# ACTION ITEM
Tally the lines below that hold the string "agent", and give only the tally.
(DATASET EXCERPTS begins)
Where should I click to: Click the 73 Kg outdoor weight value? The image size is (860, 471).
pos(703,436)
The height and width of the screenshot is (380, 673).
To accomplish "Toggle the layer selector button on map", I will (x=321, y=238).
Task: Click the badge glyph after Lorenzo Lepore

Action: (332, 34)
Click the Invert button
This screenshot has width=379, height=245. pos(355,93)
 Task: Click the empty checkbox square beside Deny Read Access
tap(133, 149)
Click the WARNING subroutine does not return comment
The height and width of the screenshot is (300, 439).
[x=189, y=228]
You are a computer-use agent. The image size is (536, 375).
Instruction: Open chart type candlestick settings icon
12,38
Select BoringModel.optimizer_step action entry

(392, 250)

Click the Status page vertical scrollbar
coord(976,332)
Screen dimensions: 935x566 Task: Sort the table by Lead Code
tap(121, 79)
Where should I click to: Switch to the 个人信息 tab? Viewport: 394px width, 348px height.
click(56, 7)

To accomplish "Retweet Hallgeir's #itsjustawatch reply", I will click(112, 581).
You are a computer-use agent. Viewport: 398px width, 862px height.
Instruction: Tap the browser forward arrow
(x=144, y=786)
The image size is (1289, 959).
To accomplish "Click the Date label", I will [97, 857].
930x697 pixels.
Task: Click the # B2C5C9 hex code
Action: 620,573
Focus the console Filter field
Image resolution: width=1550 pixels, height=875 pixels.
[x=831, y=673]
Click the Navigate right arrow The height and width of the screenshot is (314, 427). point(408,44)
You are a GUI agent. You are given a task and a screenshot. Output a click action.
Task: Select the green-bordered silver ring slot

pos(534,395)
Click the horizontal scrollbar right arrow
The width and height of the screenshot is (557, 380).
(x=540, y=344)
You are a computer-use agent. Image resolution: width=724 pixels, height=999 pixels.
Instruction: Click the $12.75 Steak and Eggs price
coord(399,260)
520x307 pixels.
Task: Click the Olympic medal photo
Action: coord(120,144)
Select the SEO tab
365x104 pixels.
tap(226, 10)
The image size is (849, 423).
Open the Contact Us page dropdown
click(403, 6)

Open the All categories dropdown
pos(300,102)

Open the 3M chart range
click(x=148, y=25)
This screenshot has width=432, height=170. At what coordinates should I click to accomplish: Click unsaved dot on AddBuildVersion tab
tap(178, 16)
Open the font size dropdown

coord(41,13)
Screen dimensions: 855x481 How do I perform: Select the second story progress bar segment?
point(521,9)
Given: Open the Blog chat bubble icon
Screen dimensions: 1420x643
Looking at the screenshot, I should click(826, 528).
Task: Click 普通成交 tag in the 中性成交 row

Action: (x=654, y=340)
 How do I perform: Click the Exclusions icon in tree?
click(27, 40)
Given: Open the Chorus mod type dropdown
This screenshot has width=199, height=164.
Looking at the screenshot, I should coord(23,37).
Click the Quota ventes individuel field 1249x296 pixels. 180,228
(DATASET EXCERPTS ends)
# PROBLEM SOLUTION
4